Countries are increasingly using technology to change conditions in the atmosphere, oceans and ice to improve weather to their advantage or lessen global warming.

The group also acknowledges that such technology has been weaponized. One example of weather weaponization includes America’s Operation Popeye. That was

a classified cloud-seeding programme carried out by the US Air Force from 1967-1972 to extend the monsoon season in Vietnam and Laos so roads would be flooded, hampering Viet Cong military movements

The GAO’s sentiment that people are generally ignorant about the impact of weather manipulation is likely aimed at the “conspiracy theorists” who blame the recent spike in extreme weather events on cloud seeding and other forms of weather or light modification. Nevertheless, that was enough for the people of Florida to support the passage of Senate Bill 56, sponsored by GOP State Senator Ileana Garcia. The Florida lawmaker said she received complaints about “U.S. Air Force specialized artillery units using C-130 Hercules airplanes to spray chemicals.” Florida Governor Ron DeSantis, who signed the bill into law June 20, turned accusations of conspiracy theory on those committing acts of weather manipulation. “People got a lot of kooky ideas that they can get in and put things in the atmosphere to block the sun and save us from climate change,” he said. “We’re not playing that game in Florida.”

Many people in North Carolina who lived through the devastation of Hurricane Helene, which began in Florida, believe the storm behaved so oddly it had to have been manipulated. In states such as Missouri, Mississippi, Tennessee, Kentucky, and Indiana, citizens suspect weather manipulation is the culprit behind the region’s sudden and rapid increase of deadly tornadoes.

Geoengineering has been justified as a tool against supposed man-made climate change. But some people are beginning to suspect it’s causing more harm than good. Dane Wigington is one of those people. A researcher with a background in solar energy who runs the website GeoEngineering Watch, he is among the most outspoken and dedicated activists bringing attention to the practice of geoengineering and the harm it causes.

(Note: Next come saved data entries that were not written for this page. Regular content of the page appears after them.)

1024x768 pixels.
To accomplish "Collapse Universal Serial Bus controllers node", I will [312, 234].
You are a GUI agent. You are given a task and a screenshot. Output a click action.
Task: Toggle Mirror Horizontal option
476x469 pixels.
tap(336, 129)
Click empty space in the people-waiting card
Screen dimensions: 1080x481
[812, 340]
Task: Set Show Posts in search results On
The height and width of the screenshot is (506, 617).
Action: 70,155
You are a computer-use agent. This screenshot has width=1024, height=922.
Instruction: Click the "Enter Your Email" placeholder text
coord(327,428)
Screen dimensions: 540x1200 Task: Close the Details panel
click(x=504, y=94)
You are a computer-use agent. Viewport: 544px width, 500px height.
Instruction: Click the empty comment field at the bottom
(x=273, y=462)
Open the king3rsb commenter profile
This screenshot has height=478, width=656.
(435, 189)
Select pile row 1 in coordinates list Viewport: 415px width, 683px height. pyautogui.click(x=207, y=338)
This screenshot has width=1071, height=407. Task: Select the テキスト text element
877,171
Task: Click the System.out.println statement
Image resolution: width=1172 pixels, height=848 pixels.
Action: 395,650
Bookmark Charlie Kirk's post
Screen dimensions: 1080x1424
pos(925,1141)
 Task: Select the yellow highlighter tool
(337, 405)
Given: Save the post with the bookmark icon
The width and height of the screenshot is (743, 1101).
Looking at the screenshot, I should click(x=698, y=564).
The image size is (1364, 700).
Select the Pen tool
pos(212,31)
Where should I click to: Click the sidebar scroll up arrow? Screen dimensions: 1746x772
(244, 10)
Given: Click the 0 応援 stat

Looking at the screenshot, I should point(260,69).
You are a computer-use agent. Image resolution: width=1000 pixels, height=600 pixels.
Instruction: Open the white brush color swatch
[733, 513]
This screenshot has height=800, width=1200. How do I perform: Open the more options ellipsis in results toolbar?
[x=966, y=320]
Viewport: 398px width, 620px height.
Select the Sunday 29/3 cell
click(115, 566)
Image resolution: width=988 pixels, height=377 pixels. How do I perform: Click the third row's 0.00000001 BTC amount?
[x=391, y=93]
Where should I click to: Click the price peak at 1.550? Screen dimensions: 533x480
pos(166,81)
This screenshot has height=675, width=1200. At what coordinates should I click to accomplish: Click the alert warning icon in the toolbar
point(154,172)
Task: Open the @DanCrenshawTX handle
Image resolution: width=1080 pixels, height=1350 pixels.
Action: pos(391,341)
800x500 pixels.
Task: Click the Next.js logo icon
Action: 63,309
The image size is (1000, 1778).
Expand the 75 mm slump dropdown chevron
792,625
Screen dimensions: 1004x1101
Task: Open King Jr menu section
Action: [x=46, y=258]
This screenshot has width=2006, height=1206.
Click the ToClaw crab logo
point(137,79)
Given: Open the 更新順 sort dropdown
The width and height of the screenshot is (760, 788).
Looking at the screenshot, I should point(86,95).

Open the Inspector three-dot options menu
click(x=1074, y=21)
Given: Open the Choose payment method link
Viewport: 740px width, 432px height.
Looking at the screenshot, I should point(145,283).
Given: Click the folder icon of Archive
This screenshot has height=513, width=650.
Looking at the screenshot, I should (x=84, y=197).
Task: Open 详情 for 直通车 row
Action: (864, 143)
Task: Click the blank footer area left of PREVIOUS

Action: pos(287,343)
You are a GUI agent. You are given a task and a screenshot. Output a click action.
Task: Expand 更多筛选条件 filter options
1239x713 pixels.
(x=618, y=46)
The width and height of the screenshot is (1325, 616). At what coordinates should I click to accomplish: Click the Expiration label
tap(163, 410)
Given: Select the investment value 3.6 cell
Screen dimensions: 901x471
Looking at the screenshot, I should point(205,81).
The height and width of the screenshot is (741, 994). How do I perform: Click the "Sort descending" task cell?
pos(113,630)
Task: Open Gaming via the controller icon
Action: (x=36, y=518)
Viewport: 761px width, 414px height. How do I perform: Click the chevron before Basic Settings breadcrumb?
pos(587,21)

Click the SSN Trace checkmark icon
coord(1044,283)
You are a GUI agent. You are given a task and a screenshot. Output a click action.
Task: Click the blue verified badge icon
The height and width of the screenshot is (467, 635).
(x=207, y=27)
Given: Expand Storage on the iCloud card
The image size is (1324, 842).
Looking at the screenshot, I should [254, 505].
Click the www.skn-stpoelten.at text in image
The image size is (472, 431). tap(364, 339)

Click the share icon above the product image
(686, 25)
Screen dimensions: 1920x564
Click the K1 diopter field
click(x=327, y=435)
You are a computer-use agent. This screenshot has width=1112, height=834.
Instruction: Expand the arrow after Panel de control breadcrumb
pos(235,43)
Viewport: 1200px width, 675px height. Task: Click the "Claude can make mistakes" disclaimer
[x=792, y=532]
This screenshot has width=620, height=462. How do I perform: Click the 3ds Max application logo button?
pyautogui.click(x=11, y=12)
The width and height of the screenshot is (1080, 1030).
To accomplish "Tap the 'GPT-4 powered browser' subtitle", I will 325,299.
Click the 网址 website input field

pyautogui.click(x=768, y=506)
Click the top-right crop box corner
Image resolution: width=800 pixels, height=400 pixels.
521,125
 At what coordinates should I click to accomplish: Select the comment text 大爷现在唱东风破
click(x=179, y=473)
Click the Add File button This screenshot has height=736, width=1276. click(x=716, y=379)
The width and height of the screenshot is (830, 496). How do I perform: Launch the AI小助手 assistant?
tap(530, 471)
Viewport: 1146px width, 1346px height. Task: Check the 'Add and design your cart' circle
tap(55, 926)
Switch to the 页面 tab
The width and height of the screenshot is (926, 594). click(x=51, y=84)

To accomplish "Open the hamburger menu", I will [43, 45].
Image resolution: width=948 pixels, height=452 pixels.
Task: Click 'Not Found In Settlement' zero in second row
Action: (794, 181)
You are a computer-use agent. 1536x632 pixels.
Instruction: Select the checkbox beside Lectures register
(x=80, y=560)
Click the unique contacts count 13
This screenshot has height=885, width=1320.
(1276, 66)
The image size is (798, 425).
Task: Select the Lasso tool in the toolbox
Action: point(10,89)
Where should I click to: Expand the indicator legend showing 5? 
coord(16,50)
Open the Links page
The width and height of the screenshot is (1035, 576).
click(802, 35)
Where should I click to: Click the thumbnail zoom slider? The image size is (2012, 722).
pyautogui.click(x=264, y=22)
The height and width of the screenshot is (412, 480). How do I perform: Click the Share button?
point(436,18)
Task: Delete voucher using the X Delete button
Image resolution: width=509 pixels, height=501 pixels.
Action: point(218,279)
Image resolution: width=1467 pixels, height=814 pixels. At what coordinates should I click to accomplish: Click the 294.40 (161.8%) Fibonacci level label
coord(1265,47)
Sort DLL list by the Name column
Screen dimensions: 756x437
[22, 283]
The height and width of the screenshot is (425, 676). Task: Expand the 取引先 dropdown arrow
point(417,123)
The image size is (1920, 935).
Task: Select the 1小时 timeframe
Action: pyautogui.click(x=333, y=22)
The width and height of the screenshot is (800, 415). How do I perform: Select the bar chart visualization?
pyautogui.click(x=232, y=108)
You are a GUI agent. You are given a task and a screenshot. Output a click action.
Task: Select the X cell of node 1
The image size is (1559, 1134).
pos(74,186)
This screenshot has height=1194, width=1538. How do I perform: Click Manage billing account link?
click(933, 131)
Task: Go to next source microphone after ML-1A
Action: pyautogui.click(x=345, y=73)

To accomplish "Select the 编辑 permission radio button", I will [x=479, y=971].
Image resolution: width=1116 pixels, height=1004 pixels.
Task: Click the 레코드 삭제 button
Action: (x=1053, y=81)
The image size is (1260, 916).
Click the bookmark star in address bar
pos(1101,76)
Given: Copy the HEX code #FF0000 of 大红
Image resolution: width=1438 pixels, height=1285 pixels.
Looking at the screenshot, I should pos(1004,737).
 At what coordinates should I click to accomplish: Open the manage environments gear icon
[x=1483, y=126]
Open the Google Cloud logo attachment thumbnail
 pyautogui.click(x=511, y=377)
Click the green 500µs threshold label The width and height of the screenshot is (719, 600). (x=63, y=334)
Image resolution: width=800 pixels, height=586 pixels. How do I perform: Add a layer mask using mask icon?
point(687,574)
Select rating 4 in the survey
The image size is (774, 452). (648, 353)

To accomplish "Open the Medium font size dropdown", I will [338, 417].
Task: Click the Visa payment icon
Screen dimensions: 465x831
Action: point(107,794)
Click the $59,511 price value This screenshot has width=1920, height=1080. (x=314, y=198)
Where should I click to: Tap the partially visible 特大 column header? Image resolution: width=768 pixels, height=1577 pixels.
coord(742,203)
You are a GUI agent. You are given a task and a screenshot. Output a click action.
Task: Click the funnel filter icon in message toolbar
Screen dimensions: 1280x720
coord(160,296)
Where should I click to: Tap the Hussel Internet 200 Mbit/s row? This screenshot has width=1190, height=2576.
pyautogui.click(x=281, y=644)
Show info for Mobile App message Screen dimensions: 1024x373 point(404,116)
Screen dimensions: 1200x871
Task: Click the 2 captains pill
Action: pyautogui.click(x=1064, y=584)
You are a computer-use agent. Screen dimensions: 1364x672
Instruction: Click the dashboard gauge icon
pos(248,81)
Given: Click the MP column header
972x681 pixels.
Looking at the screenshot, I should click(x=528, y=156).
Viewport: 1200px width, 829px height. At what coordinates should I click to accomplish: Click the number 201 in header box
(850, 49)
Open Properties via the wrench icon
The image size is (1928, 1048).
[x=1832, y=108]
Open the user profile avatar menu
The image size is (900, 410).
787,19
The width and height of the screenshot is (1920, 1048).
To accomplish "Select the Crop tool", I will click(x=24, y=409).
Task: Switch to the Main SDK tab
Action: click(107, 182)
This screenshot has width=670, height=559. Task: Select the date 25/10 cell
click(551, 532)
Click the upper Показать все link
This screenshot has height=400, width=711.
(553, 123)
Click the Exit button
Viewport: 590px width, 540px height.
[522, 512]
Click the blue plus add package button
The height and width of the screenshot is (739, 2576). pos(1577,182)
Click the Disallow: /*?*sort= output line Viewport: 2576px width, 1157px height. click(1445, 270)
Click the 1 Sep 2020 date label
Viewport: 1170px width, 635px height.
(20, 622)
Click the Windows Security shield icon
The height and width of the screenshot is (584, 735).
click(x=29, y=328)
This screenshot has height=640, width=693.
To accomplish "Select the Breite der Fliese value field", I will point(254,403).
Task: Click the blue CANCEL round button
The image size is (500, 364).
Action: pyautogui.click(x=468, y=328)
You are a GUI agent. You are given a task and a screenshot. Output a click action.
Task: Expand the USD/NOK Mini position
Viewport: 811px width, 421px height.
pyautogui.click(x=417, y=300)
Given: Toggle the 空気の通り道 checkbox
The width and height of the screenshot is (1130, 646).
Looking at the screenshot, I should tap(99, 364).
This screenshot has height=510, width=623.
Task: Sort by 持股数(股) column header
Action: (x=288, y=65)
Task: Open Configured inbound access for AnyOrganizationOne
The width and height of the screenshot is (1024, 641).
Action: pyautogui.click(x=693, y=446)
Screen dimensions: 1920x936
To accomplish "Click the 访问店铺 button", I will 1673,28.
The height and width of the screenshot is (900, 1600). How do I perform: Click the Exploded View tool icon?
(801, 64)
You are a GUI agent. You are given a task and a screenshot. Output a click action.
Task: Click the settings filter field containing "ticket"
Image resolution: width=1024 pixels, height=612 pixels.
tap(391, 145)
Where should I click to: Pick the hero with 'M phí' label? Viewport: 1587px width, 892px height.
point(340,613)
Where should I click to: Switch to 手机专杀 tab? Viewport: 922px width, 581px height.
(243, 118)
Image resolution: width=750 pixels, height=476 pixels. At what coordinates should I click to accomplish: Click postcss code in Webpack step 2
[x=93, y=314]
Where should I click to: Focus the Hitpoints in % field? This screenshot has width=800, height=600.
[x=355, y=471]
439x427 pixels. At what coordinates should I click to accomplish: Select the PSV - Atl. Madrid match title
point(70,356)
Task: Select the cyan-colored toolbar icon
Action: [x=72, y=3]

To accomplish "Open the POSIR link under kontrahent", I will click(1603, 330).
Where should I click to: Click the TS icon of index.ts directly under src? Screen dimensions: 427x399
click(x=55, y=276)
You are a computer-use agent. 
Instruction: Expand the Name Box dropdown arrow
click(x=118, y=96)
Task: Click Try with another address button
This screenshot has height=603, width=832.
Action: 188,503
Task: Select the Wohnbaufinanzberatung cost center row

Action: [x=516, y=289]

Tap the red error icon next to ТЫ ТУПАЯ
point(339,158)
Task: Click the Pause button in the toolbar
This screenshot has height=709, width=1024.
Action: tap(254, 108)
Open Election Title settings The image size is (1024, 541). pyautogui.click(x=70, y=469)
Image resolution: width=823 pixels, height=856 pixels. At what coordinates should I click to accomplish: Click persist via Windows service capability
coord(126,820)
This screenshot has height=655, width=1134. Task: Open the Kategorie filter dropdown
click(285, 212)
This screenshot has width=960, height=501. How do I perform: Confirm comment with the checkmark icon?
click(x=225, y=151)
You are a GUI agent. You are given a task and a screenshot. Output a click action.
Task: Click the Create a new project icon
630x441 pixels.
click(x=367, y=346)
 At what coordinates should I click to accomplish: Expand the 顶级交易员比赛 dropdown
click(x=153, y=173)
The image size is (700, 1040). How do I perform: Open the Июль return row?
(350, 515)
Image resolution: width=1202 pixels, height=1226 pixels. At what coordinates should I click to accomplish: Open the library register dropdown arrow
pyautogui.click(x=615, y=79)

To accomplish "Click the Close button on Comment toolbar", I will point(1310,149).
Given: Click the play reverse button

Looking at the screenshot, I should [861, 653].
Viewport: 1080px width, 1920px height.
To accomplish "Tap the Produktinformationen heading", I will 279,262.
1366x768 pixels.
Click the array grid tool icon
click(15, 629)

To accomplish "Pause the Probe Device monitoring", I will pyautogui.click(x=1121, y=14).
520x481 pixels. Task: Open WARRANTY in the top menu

Wigington believes that “obvious ongoing operations in our skies” have tainted the skies, disrupted precipitation patterns, and caused a “toxic precipitation scenario.” He produced the documentary The Dimming, which makes the case that efforts to block out the sun are causing great harm, and has dedicated his life to bringing attention to this issue. Among those who agree with his mission is Robert F. Kennedy Jr.

Further, Wigington believes weather manipulation is the reason “weather extremes are becoming the new normal.” In a recent video, he implied that the catastrophic flood in Hill County, Texas, over the weekend is the result of “weather warfare” by controllers who “are now more desperate and dangerous than ever before.”